Since \( \alpha_Q = \alpha_Z \), therefore \( \lambda^\circ_Q = \frac{1}{30} \lambda^\circ_Z \).

The dissociation constant \( K_a \) for a weak acid is given by \( K_a = c \alpha^2 \), where \( c \) is the concentration. Rearranging gives \( \alpha = \sqrt{\frac{K_a}{c}} \).

For HQ: \( \alpha_Q = \sqrt{\frac{K_{a,Q}}{0.18}} \), and for HZ: \( \alpha_Z = \sqrt{\frac{K_{a,Z}}{0.02}} \).

Since \( \alpha_Q = \alpha_Z \), therefore:

\( \sqrt{\frac{K_{a,Q}}{0.18}} = \sqrt{\frac{K_{a,Z}}{0.02}}\)

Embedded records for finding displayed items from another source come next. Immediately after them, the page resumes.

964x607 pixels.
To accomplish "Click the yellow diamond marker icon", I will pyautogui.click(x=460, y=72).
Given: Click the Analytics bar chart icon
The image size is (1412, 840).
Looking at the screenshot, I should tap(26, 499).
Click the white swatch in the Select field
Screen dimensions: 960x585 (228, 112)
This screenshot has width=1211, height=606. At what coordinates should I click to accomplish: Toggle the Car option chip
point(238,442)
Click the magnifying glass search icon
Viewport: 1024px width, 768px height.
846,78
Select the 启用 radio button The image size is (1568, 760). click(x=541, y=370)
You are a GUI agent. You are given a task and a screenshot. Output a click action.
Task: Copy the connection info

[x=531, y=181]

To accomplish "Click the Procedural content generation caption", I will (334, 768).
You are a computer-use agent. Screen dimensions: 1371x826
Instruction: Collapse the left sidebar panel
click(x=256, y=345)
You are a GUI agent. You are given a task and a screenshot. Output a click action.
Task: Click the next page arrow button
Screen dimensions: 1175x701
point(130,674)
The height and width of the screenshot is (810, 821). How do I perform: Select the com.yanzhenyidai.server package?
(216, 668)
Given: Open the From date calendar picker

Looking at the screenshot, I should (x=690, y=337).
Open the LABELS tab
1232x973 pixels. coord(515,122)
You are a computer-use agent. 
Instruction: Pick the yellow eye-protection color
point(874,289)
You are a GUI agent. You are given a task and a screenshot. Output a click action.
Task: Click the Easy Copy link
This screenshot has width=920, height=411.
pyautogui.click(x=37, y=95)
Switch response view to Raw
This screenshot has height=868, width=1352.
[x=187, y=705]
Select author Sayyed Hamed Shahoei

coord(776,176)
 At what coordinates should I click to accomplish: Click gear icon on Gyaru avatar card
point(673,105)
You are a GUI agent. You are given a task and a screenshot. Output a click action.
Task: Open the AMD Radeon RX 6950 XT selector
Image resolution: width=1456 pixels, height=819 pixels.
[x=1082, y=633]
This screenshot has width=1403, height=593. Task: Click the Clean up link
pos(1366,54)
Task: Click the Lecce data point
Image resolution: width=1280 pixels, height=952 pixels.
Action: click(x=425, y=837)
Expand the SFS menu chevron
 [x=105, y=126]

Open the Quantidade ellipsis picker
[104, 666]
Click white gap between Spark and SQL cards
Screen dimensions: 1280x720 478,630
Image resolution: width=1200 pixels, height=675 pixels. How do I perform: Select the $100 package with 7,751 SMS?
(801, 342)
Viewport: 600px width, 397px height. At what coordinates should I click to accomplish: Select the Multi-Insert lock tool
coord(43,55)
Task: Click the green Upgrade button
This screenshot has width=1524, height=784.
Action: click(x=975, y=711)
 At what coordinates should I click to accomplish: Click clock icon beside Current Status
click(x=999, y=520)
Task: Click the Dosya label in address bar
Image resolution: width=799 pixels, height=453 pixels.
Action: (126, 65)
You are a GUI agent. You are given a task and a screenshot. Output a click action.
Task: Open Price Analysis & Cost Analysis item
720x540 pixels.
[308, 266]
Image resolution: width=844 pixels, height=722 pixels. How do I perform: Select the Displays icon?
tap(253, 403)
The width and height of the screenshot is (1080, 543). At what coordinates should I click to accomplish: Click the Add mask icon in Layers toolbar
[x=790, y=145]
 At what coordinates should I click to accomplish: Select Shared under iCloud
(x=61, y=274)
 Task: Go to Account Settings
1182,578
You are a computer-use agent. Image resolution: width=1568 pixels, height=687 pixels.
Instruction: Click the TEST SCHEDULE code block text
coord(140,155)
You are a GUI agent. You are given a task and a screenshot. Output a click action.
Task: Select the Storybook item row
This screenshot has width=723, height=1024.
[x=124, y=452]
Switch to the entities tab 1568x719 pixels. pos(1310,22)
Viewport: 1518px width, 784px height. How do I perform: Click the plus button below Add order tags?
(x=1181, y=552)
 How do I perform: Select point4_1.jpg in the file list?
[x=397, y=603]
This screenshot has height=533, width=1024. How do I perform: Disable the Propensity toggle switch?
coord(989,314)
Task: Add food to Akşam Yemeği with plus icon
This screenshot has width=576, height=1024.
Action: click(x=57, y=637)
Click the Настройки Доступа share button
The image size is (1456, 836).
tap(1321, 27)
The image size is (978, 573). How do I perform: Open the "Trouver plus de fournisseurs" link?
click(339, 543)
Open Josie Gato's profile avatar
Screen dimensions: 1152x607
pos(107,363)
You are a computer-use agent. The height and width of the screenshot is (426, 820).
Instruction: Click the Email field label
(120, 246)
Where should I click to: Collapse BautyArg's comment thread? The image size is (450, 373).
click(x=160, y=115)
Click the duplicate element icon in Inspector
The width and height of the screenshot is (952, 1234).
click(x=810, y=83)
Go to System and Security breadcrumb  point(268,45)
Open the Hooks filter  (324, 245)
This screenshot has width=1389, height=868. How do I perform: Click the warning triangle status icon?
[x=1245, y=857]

Squaring both sides, we get:

\( \frac{K_{a,Q}}{0.18} = \frac{K_{a,Z}}{0.02}\)

Solving this gives:

\( K_{a,Q} = 9 \times K_{a,Z} \)

The relation between \( pK_a \) and \( K_a \) is \( pK_a = -\log K_a \). Therefore:

\( pK_a(Q) - pK_a(Z) = -\log(9 K_{a,Z}) + \log(K_{a,Z}) = -\log 9\)

Since \( \log 9 = 2 \log 3 \approx 2 \times 0.477 \approx 0.954 \), the difference is approximately:

\( -0.954 \), and rounding to the nearest integer gives: \( -1 \).

Thus, the difference of pK_a values is \(-1\), falling within the expected range of 1,1 when considering absolute value.